CEMENT WAR – Samuda vows to take ‘action’ against Dom Rep
A cement war is brewing between Jamaica and the Dominican Republic following what Minister of Industry, Investment and Commerce Karl Samuda said were attempts to block the sale of Carib Cement in that country in what is described as “a classic case of the application of nontariff barriers”.
Samuda said authorities in the Dom Rep have 24 to 48 hours within which the latest shipment of Carib Cement should be cleared before his ministry utilises measures available to it to protect the local cement industry. Samuda would not go into details on what some of those steps would be but said they could be very ‘drastic’.
Jamaica — a major market for the Dominican Republic — imported 126,000 metric tonnes of cement from that country last year.
“The underlying factor that is of significance is that we stand ready to defend our local producers against any form of non-tariff barriers that may be put against them,” Samuda warned.
“We are very, very discouraged and disappointed at what we have been witnessing over the past 15 days,” Samuda said at an emergency press conference. He said the ministry had stayed out of the issue so far with the hopes that a settlement could be arrived at between the company and the Dominican Producers Association of Portland Cement — an association of cement manufacturers in the Dom Rep that Carib Cement boss Anthony Haynes characterised as a cartel.
“So we just want to register our objection as the ministry responsible for the promotion of export and for the expansion of local production, and we want to make it absolutely clear that we expect the Dominican authorities to use their good office to have this product cleared no later than the next 24 to 48 hours so that they can get on with the business of trading,” Samuda said.
In April this year, Carib Cement shipped 2,500 metric tonnes of cement, valued at US$250,000 ($21.25 million), to a customer in the Dominican Republic.
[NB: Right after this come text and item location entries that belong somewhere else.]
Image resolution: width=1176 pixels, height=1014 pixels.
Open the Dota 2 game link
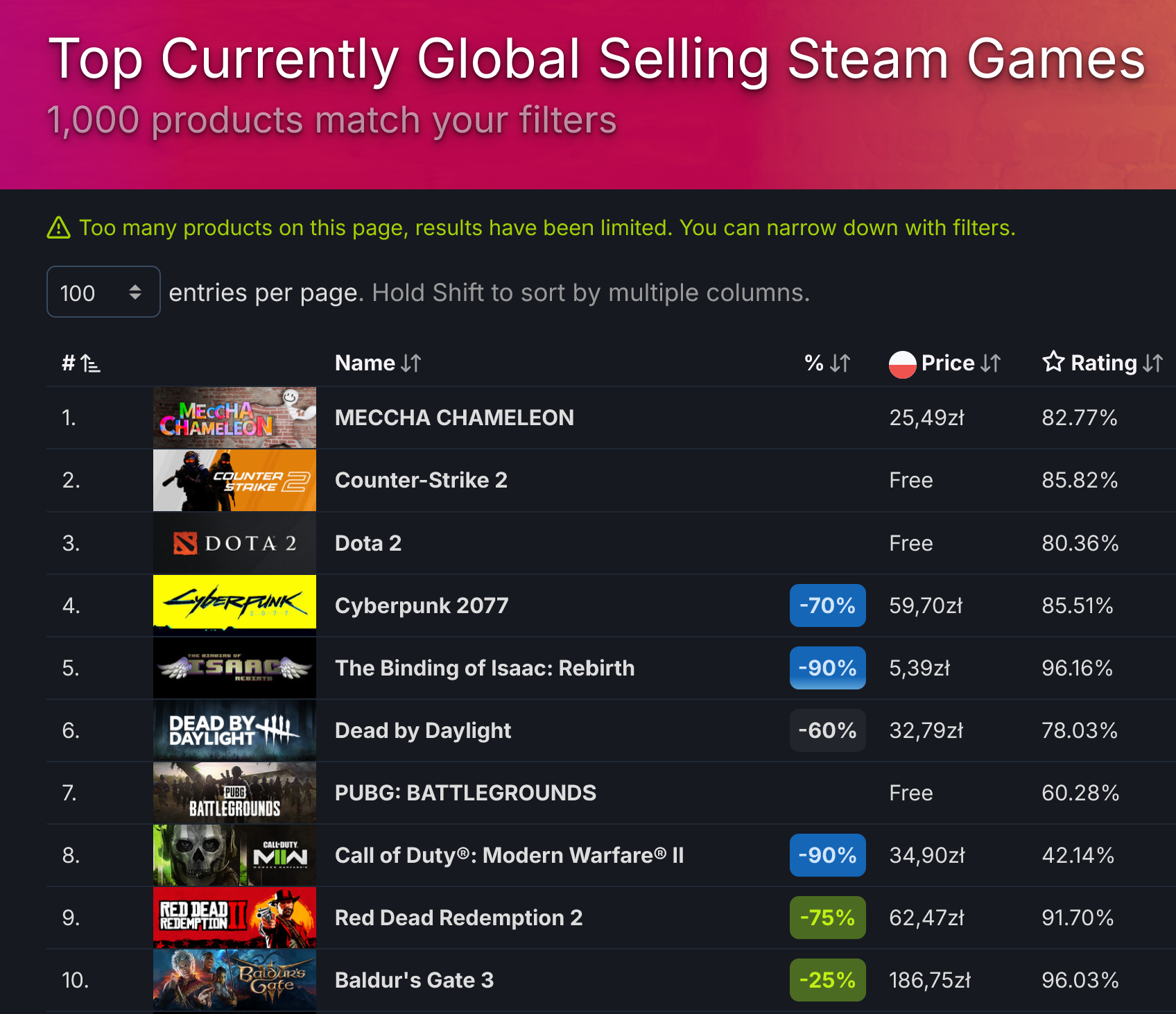[x=368, y=543]
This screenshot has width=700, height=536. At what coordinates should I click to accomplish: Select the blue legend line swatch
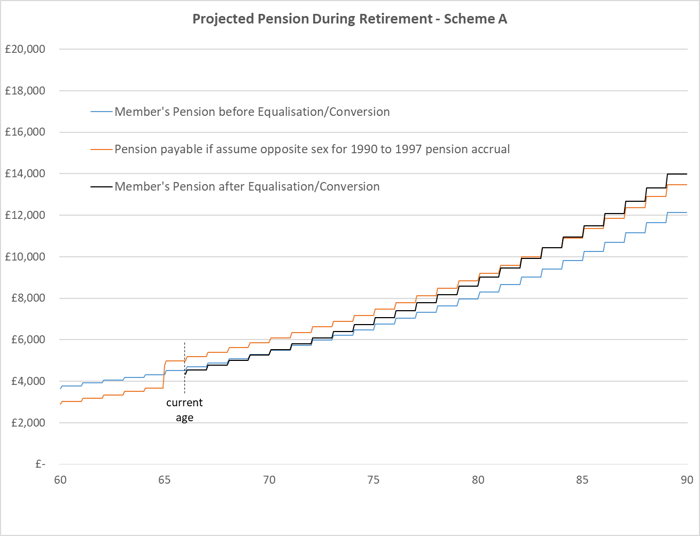[101, 111]
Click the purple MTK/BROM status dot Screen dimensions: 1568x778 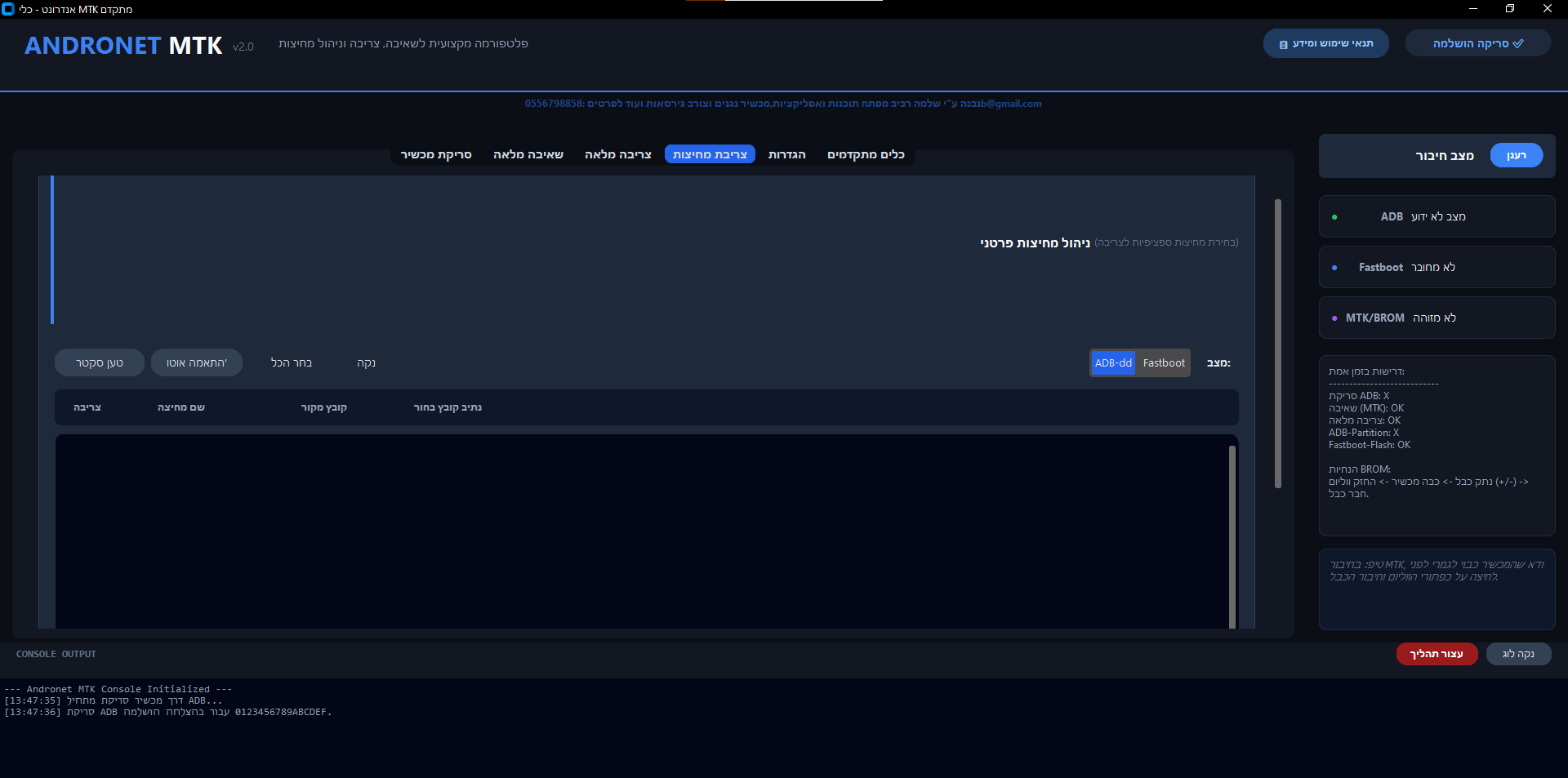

It was the second shipment since the company began exporting to that country in March last year.
However, up to yesterday the cement was not released from the wharf and no reasons were given for its containment. As a result, Carib Cement has already accrued US$50,000 ($4.25 million) in demurrage and face another US$3,500 ($297,500) per day for each day that the cement is held at the ports.
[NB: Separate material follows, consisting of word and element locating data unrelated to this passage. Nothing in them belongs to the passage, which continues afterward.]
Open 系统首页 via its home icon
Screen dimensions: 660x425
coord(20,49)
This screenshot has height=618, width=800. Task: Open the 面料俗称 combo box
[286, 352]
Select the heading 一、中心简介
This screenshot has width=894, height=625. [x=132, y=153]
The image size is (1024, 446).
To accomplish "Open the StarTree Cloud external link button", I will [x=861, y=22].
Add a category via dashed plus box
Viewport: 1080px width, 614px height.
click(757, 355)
Samuda said the stance of the Dominican Producers Association is highly unreasonable given that both Jamaica and Dominican Republic are CariForum partners, and are both signatories to the Economic Partnership Agreement (EPA). “It is a larger country than ours and notwithstanding that we have been accepting imports from that country,” Samuda said. “It is an emerging difficulty which has very serious implications for regional trade and for domestic production and especially at a time when Jamaica is seeking to get out of its economic difficulty by expanding exports and this ministry has been promoting and encouraging our local producers to produce for exports,” he said, noting that Carib Cement has been one such company to heed the call to seek external markets.
“I must applaud the Cement Company for simply not just objecting to the incidence of imports into Jamaica, but to take the bold move to compete in the Dominican market. So in other words if you are exporting to us, fair trade and the rules of trade dictate that we must be able to compete in your market,” Samuda said.
The minister said Carib Cement has complied with all the necessary requirements of the country, including its standards for the cement product and showed a ‘certificate of conformity’ as proof of this compliance.
“Their equivalent agency to our Bureau of Standards has visited and have satisfied themselves as to the integrity and the quality of the product that is made by Carib Cement,” Samuda said. “They can have no issues with the quality of the cement.”
He said the real issue is that of competition as the first shipment of Carib Cement to that country “sold off overnight”.
“That is the only thing we have identified now, because there is no legal requirement why this product should not enter the Dominican Republic and they have used strategy to prevent our product from being cleared so that the Cement company and the purchaser of that product can go about their business of trading in the normal, acceptable way,” he argued.
Haynes, in the meantime, said given the support of the ministry and the attractiveness of the Dominican Republic market, he would continue to pursue exports there despite the resistance.
“Its a very important market because it’s close, it has a very good price and we have no intention from retreating from that market,” he said. “I have confidence in the minister that this will be resolved early and I have confidence also because there is no basis really for doing it. We have been through a very meticulous, a very bureaucratic process that took almost a year with getting the certification, getting the test results, building a history. So this is a non-tariff barrier approach which I think is a very crude, very heavyhanded approach and I don’t think it’s going to continue. Even when I look at the press reports coming out of the Dominican Republic, there is a sort of negative reaction from its citizens from what most people realise is a cartel.”